Hay una escena de la novela donde se describe cómo la madre va a menudo a desayunar a casa de las vecinas Kiara y Larissa. Es sorprendente porque hoy ya no sabemos ni quién vive en la puerta de al lado. ¿Es nostalgia de ese mundo a pesar de la radiación o es un aviso de que estamos perdidos?
Hoy vivimos hiperconectados por las redes y la tecnología, pero a la vez desconectados de vínculos y de nuestros ancestros. Este libro es un homenaje a la ancestralidad. Es un libro nostálgico y hay algo universal en estos vínculos entre mujeres. Estas mujeres hablan de esoterismo, de Rasputín, religión, amor, relaciones. La madre en la novela es quien decide el futuro de la familia y los personajes femeninos representan a las mujeres con las que conviví. Cuando mi madre iba a tomarse un cafecito por la noche con las vecinas, me llevaba con ella y pude ver otras mujeres diferentes, que se pintaban los labios, que escuchaban punk, campesinas, mujeres de ciudad, abuelas, mujeres que creen y que no creen. Ellas son las importantes en la novela.
Las mujeres trabajadoras soviéticas son representadas como los pilares de la sociedad y son a esas mujeres a las que una niña observa, pero no dice nada hasta que escucha historias como: «Era común que las víboras mordiesen a las mujeres que trabajaban en el campo, unas morían, otras no». ¿Cómo era la vida de estas mujeres trabajadoras en los últimos años de la Unión Soviética?
Mi madre me contó esto con una tranquilidad total. Ella creció en el campo y fue la primera que se fue a la ciudad.
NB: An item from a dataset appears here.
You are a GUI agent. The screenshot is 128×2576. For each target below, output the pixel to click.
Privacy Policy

Ella me contaba sobre mi abuela Catalina y cómo casi muere de una mordedura de una víbora, como si eso fuera algo normal. Eso me hizo pensar en que trabajaban de manera precaria en «trabajos para mujeres», sucios, sin ropa adecuada. Los hombres tenían otros trabajos, más limpios. Me di cuenta de que era un castigo trabajar en el pantano recogiendo turba, era el único combustible fósil que había en la Unión Soviética. Las mujeres que salvaban a la Unión Soviética, que le daban energía a la nación, eran maltratadas y a veces mordidas por serpientes.
«¿Qué habrá pasado con la salud mental del hombre y de la mujer soviéticos de esa época?»
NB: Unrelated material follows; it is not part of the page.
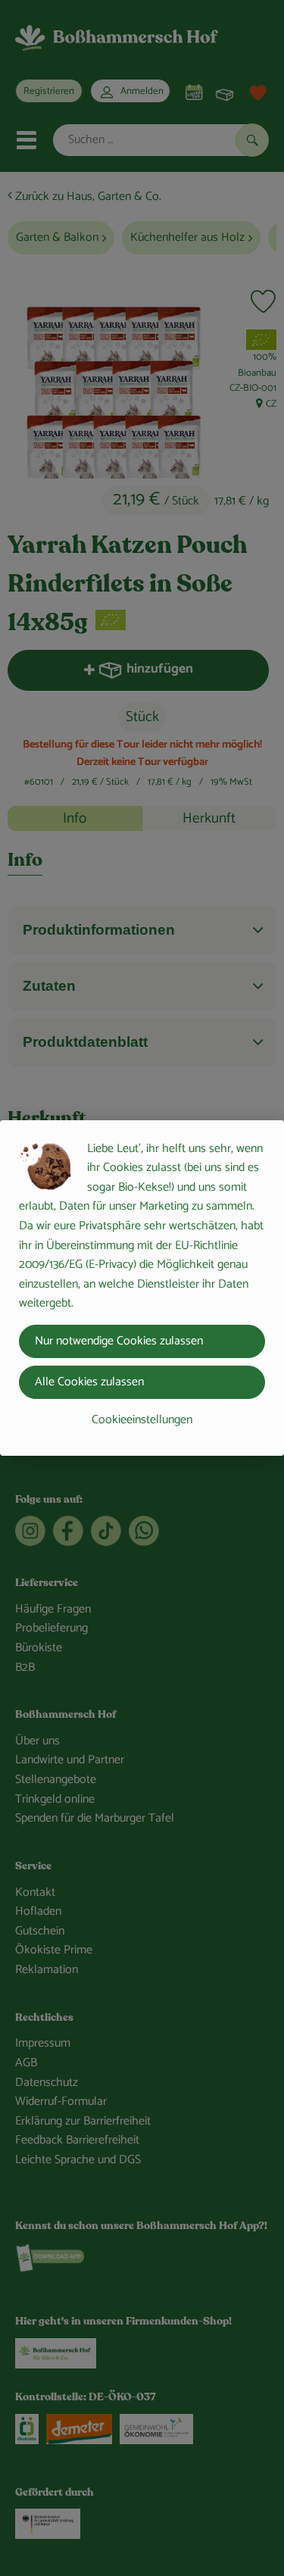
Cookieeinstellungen (142, 1420)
Regresar a la familia y a las propias vivencias de dolor, cambio y transformación de la familia es quizás el mejor lugar para absorber buenas historias y llevarlas a la ficción. ¿Con qué emociones ha tenido que convivir regresando a un país y a un mundo que ya no existe como fue la URSS?
Yo nací en la Unión Soviética, pero no conocí la vida en la URSS. Recuerdo varios destellos de esos años, alimentos que empezaban a escasear, gente haciendo fila, la aparición de productos importados, ropa nueva. Esas fotografías poblaron mi mente, colores y texturas que están en la novela. Fui guiada por Svetlana Alexiévich, me preocupé por la vida de la gente común, de campo, gente que tuvo que ser liquidadora, por ejemplo. Personas normales que entraron en el reactor nuclear y dieron su vida para salvar a una nación y un ideal. Se preocuparon de que la tragedia no hubiera sido mucho peor. Es un libro sobre la pérdida de la comunidad; no solo nos doblega la explosión de una central nuclear, si no cómo lo maneja el Estado, evacuando, pero separando a la comunidad. Me sorprendió que mi madre me dijera que mucha gente no murió de radiación, murió de tristeza. Ahí está libro, para recuperar el alma humana.
¿Cómo se recupera uno de esa tristeza?
Estamos hablando de la época de desintegración de la URSS donde la gente se pregunta quién somos, qué es una identidad, qué es ser bielorruso, qué idioma vamos a hablar. Me preguntaba también sobre la salud mental, hablar de ello en Europa del Este es complicado. ¿Qué habrá pasado con la salud mental del hombre y de la mujer soviéticos de esa época? Por eso el libro también está lleno de muchos tipos de humor, de chistes, pero que nunca cierran. El humor es una parte esencial de la novela.